Very high WER % in extensive benchmark on Fleurs
asusdisciple opened this issue · comments
On which dataset did you exactly evaluate the model? I benchmarked this model on the original Fleurs dataset, along with all other implementations of whisper. It performed way worse with a WER% of 1.5, compared to ~0.46 in original whisper. Did I make an implementation error?
Here is how I initialize the model with temp=0
, beams=1
, do_sample=True
:
model = "distil-whisper/distil-large-v2"
obj = pipeline(model=model,
torch_dtype=parameters["torch_dtype"],
device=device, # or mps for Mac devices
chunk_length_s=15,
batch_size=parameters["batch_size"],
return_timestamps=False,
model_kwargs={"use_flash_attention_2": parameters["flash"]},
generate_kwargs={"task": "transcribe",
"num_beams": parameters["beam_size"],
"temperature": parameters["temperature"],
"do_sample": parameters["do_sample"]
}
)
if not parameters["flash"]:
logging.debug("Using Better Transformers without Flash Attention")

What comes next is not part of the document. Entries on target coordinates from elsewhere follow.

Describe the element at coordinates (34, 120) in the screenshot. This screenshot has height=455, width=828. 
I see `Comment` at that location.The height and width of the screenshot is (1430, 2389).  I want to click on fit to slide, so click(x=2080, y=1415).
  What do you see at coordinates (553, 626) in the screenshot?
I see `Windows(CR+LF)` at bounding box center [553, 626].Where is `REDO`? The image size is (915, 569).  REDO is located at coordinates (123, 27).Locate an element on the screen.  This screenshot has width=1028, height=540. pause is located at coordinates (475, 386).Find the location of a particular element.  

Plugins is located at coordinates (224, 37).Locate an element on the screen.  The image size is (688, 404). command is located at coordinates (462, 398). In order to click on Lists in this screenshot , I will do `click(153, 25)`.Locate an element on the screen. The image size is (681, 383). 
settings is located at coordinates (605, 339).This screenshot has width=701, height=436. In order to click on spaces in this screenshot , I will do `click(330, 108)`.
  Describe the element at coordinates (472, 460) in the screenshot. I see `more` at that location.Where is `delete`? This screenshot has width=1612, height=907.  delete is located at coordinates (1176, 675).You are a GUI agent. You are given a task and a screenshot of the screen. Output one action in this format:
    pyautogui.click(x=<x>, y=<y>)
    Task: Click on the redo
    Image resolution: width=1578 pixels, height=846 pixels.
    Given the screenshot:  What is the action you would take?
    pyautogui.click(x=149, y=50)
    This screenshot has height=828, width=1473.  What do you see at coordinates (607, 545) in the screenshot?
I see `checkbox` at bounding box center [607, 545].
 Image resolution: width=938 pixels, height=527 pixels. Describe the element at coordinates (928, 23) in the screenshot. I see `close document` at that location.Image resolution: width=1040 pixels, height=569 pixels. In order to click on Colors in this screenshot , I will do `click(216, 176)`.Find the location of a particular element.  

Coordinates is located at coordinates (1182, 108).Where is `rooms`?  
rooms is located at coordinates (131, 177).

obj.model = obj.model.to_bettertransformer()
else:
logging.debug("Using Flash Attention 2")
This how I call the transcribe:
tmp = model(audiopath,
generate_kwargs={"language": lang}
)
res = [i["text"] for i in tmp]
Hey @asusdisciple - what language were you using? It would be really helpful to have a reproducible end-to-end script I can use to get the same results that you're reporting
We use the script run_eval.py with the following launch command: https://github.com/huggingface/distil-whisper/blob/main/training/flax/evaluation_scripts/test/run_distilled.sh
If you execute this, you'll get the results quoted in the paper.
I am sorry, I just overread that distil-whisper is english only (even though it performs very well on a few other languages as well).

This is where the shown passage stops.